Background: Much is known about prognostic implications of tumor DNA in cancer. Recent evidence indicates that an individual’s genetic makeup (genomic DNA) influences morbidity and mortality in many diseases. Associations with outcome in sepsis have been shown for polymorphic genes within the immune system, e.g. toll-like receptors and mannose-binding lectin within the innate immune system, and for both pro- and antiinflammatory cytokines (e.g. IL-6 and IL-10). We have earlier shown that infectious deaths comprise about two thirds of treatment related mortality in childhood acute lymphoblastic leukemia (ALL). Several risk factors for treatment related infections are known, such as neutropenia, use of steroids, central venous lines and nutritional status.

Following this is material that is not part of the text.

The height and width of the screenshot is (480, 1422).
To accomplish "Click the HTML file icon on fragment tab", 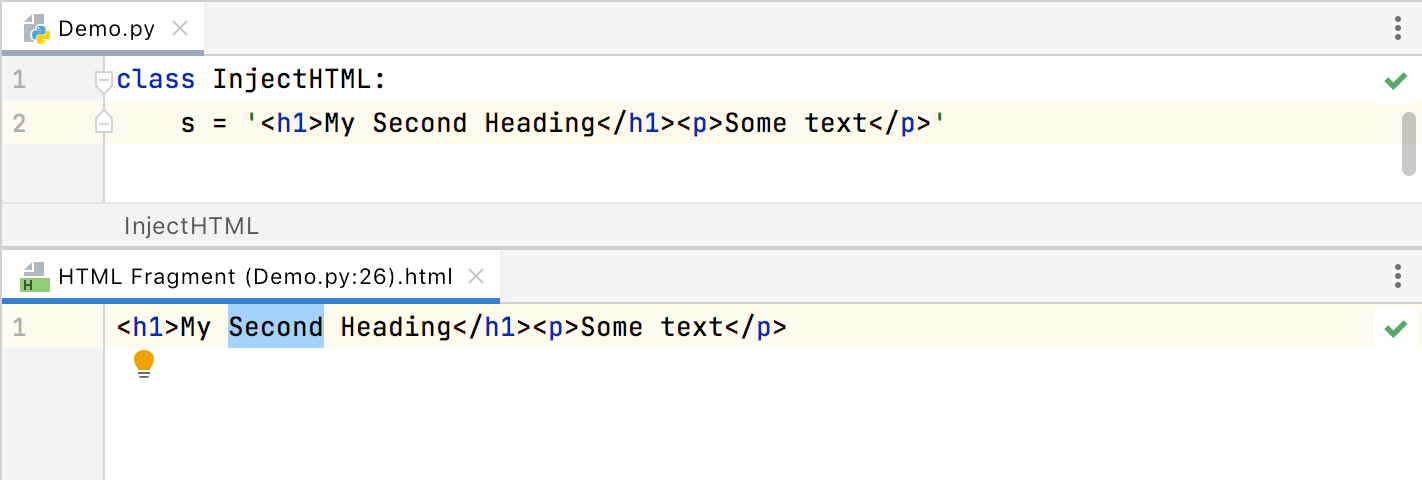I will (x=35, y=276).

The influence of immunogenetic variation on risk of infectious complications during treatment of ALL has not been throughly explored. Materials and methods: We will present our ongoing study on genetic polymorphisms which include about 240 target molecules within the immune system and related genes. Through bioinformatics several thousand single nucleotide polymorphisms (SNPs) have been selected for study. Our main purpose is to retrospectively identify an immunogenetic risk profile associated with severe infections in about 700 patients treated on the two last NOPHO ALL protocols (NOPHO ALL-92 and NOPHO ALL-2000 protocols). Genetic sequencing using high-throughput technology will take part during 2010. Possible future implications when integrating immunogenetics into more individualized treatment include use of prophylactic antibiotics during neutropenia and reduced treatment intensity for patients at high risk for sever infectious complications.